Because Jesus was born to a human mother, then all the inherent natures of Adam
are also in Jesus. In other words, Jesus has the inherent nature we all have to
be disobedient to the will of God and so baptism becomes necessary to cleanse
that nature. We have the temptation story to use as argument that the latter
rather than the former reason is true.
Let’s take a
little detour here. Up until the Protestant Reformation the prevailing doctrine
of baptism was that it was an act of God. Though we simply had to show up, God
is doing what only God can do. And that is to cleanse us of the taint of original
sin which has flowed down through generation after generation. If you want to
understand that, realize that we all have within us this inherent nature to want
to do it our way, on our time and with our rules. We fight this imposing will
of God in our lives from birth onward. So baptism cleanses us of the taint of
that nature so that we are free to learn and grow within the nature of God’s
will.
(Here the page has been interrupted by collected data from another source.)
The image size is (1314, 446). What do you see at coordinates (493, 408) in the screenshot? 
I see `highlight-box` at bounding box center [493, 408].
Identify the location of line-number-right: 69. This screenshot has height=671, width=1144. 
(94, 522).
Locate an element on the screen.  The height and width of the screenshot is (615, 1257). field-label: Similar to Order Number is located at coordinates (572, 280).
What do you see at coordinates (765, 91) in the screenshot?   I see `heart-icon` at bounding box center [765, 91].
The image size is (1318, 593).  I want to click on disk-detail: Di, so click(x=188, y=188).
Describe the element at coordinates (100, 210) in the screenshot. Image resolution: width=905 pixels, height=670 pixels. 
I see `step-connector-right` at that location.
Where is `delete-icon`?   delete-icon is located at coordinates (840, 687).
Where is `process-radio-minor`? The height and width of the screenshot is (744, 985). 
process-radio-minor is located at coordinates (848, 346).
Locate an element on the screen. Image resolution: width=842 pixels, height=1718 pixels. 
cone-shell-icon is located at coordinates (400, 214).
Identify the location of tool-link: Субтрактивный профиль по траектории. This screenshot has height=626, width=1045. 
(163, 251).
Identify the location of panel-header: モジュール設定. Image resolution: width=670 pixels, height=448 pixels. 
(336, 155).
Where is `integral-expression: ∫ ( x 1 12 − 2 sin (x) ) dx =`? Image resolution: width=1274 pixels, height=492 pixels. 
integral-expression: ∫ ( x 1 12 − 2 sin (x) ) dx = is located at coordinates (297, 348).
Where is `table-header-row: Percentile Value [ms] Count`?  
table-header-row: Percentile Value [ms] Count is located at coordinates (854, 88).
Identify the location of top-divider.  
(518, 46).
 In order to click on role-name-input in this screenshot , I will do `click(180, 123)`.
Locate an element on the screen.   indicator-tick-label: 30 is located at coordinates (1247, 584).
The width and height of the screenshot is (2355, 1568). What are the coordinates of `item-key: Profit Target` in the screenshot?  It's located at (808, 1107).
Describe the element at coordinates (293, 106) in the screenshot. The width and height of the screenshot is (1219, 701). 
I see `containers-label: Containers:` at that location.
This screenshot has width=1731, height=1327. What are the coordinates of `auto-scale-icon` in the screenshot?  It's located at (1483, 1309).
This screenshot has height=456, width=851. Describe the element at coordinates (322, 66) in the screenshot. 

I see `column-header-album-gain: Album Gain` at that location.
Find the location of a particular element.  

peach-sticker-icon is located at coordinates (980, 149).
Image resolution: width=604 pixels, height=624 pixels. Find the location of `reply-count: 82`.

Since God is the principle actor, the when, the how and the method are
not as important as the actual act itself. After the Protestant Reformation,
the Ana-Baptist movement, from which many Baptist understandings derive,
believed that baptism was not a God thing, but an outward sign of inward change
of the person. Hence the term, “Believer’s Baptism”.
So what is the
purpose of the Temptation story? We should note that the story is not part of
John’s Gospel. John clearly wants us to know that Jesus is God right from the very
beginning and having a temptation story lends nothing to that proclamation so
it is clearly missing. Matthew, Mark and Luke though have the story intertwined
in the beginning of his ministry. Why? To tell a story within a story I
believe. First we have the baptism of Jesus and God proclaims Him to be God’s
Son. And then we have Jesus tempted in the wilderness by Satan. Now if Jesus
could not be tempted why have the story? But what if Jesus could be tempted in
His humanness? What if Jesus temptation story is for us more so than for Jesus?
What if the story is to show us what perfection in human form looks like? Jesus
being tempted by Satan would lead one to believe that He could be tempted and
yet He never succumbs to that temptation. He is tempted in His hunger, He is
tempted in His belief in who He is, and He is tempted in His power and
authority. Yet, in all of that Jesus never wavers in His obedience to follow
God’s will. In the story we have the perfect example of what it means to live
as we were originally designed to live.